++++ Extracted entries ++++

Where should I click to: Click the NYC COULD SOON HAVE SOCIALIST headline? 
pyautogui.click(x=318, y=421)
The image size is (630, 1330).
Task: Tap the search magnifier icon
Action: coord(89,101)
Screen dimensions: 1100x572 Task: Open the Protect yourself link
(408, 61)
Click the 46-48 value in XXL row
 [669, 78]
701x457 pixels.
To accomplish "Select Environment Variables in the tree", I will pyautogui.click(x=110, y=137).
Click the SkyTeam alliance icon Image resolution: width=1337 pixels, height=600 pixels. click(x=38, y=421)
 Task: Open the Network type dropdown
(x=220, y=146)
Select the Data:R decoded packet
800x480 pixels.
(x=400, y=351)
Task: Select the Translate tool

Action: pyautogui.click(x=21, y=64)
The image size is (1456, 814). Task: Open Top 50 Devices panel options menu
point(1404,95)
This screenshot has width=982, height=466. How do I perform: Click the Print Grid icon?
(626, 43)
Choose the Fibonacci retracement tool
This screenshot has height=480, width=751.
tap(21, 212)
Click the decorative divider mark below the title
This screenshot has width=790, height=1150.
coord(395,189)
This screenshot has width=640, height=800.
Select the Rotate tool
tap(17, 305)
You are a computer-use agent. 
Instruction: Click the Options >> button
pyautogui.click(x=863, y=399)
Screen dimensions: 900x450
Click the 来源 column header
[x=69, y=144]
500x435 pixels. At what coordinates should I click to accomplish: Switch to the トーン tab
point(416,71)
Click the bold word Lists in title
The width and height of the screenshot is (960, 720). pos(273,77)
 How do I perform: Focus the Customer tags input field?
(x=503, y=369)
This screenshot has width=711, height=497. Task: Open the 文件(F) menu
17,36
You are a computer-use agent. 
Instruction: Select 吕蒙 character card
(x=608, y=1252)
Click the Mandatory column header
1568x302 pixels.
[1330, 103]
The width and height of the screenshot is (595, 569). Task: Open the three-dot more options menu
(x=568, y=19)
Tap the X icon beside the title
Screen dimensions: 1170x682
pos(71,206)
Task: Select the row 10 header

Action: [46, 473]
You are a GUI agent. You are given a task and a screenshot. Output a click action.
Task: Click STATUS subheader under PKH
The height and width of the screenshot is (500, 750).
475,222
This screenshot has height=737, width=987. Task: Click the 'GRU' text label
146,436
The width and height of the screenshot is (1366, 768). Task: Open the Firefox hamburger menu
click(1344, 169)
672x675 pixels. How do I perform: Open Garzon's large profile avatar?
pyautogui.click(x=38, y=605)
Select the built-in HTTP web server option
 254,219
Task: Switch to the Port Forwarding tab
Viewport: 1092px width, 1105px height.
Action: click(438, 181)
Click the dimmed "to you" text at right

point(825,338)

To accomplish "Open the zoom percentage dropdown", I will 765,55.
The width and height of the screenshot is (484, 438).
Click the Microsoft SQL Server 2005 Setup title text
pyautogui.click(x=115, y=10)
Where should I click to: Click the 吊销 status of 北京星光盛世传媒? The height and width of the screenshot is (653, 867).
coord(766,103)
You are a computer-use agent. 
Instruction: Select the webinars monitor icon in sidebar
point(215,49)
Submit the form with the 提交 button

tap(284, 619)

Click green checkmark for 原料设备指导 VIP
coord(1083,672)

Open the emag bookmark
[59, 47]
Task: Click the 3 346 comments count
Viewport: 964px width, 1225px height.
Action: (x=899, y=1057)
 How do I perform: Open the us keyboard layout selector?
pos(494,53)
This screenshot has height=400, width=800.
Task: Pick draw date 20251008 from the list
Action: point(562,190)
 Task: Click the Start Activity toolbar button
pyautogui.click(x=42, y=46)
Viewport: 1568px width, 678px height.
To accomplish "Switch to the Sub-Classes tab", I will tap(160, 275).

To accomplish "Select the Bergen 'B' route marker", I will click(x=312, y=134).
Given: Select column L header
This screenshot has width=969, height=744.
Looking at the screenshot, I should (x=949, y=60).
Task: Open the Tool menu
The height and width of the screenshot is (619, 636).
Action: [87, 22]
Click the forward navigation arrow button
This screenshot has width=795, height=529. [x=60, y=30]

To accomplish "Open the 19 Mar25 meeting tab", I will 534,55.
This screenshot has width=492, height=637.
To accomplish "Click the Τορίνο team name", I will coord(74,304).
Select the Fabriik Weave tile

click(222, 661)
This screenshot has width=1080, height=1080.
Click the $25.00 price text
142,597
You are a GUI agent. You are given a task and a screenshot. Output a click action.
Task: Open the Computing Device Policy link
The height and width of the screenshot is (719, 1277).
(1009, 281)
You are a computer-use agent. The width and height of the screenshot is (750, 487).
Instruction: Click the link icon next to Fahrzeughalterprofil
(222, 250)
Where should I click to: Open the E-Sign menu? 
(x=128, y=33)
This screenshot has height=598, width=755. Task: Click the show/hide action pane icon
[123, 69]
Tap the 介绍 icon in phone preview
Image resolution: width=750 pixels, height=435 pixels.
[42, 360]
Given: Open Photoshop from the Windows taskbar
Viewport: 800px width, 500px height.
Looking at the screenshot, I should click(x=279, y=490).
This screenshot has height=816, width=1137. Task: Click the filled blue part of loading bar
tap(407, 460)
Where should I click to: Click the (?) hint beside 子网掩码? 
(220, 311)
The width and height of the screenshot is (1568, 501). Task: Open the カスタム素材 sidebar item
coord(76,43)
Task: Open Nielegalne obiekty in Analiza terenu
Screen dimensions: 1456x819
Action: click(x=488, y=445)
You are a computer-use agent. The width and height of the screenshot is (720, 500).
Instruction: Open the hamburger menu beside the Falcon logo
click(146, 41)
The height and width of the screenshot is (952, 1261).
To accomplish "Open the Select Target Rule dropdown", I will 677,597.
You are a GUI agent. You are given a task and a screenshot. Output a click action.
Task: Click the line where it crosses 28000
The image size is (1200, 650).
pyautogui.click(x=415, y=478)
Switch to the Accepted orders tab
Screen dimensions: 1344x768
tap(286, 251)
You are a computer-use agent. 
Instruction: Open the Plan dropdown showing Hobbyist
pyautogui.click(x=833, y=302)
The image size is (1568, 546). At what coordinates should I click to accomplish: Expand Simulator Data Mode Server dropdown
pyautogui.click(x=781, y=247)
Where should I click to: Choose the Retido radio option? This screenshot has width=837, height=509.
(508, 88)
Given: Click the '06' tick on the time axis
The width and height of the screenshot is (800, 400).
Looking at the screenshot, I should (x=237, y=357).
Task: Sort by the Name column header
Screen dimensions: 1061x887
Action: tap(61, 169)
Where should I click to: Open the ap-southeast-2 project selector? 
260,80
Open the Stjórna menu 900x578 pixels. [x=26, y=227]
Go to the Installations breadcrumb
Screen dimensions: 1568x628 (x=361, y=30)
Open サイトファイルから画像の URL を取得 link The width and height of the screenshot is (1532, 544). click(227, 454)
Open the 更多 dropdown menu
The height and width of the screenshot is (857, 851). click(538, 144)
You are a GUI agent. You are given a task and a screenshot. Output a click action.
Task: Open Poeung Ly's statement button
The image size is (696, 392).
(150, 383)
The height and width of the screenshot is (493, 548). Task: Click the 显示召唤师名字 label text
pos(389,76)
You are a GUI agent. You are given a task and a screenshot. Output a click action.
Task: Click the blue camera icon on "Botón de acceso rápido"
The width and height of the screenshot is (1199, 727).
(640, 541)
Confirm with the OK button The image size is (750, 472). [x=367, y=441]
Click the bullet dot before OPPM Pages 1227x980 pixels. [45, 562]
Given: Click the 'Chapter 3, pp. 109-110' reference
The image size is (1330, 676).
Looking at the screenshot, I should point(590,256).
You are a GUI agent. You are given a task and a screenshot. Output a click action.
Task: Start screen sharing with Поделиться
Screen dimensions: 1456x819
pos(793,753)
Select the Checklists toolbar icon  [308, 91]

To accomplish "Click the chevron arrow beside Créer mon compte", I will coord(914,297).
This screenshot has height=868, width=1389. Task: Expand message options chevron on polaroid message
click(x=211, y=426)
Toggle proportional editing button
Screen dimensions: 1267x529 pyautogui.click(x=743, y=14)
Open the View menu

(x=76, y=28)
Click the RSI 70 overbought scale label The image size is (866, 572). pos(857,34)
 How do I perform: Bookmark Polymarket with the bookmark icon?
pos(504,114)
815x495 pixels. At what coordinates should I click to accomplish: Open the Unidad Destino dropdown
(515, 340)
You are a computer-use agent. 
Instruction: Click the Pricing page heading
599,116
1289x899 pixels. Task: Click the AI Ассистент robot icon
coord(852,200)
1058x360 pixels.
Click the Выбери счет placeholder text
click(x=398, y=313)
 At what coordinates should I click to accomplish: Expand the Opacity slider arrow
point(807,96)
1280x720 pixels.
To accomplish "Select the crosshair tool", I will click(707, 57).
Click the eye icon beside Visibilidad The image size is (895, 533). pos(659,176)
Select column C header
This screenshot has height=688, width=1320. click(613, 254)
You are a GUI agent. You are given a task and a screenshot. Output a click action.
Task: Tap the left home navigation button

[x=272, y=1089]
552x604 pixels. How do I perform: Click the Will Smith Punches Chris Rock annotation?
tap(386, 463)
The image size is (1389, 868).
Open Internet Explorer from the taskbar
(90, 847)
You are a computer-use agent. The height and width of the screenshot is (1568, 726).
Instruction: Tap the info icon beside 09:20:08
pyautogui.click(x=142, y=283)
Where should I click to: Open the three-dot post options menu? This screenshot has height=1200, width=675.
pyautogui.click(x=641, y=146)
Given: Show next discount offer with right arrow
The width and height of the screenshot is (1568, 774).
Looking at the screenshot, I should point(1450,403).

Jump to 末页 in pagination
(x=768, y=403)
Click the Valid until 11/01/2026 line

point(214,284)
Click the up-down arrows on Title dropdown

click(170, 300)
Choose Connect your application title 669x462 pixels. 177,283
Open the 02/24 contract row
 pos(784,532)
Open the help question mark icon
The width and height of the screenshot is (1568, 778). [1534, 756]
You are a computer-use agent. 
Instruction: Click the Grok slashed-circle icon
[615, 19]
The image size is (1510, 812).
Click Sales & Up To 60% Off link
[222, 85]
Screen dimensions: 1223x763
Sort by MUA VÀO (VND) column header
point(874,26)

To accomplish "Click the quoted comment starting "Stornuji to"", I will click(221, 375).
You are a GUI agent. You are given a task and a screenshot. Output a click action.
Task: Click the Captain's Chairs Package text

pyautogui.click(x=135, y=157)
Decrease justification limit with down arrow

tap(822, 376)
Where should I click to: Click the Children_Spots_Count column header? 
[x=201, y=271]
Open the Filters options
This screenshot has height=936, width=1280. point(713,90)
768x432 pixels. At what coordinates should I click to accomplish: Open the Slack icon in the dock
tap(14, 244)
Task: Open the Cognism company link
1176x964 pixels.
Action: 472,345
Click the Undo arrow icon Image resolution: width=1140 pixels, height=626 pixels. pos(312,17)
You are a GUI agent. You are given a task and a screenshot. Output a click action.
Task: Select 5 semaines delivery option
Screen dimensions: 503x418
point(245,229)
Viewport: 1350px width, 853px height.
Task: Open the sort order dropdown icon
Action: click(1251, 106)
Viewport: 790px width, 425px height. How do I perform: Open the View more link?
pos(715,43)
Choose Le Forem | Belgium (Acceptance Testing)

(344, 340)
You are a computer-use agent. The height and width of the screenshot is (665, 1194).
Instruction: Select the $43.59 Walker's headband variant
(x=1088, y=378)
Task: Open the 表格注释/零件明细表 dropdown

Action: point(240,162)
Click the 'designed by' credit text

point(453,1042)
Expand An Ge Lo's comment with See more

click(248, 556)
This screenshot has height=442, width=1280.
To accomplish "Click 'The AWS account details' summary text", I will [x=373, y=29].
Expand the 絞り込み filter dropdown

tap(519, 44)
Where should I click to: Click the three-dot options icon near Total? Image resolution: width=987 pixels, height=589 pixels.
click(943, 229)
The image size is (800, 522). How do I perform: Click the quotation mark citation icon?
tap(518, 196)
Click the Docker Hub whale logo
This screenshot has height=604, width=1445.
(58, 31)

++++

▶ [Exercise objective] Above are the records; repeat exactly the lines from the one holding "Sort by MUA VÀO (VND) column header" down to the one holding "Task: Select 5 semaines delivery option", end lines included.

▶ [Problem solution]
Sort by MUA VÀO (VND) column header
point(874,26)

To accomplish "Click the quoted comment starting "Stornuji to"", I will click(221, 375).
You are a GUI agent. You are given a task and a screenshot. Output a click action.
Task: Click the Captain's Chairs Package text

pyautogui.click(x=135, y=157)
Decrease justification limit with down arrow

tap(822, 376)
Where should I click to: Click the Children_Spots_Count column header? 
[x=201, y=271]
Open the Filters options
This screenshot has height=936, width=1280. point(713,90)
768x432 pixels. At what coordinates should I click to accomplish: Open the Slack icon in the dock
tap(14, 244)
Task: Open the Cognism company link
1176x964 pixels.
Action: 472,345
Click the Undo arrow icon Image resolution: width=1140 pixels, height=626 pixels. pos(312,17)
You are a GUI agent. You are given a task and a screenshot. Output a click action.
Task: Select 5 semaines delivery option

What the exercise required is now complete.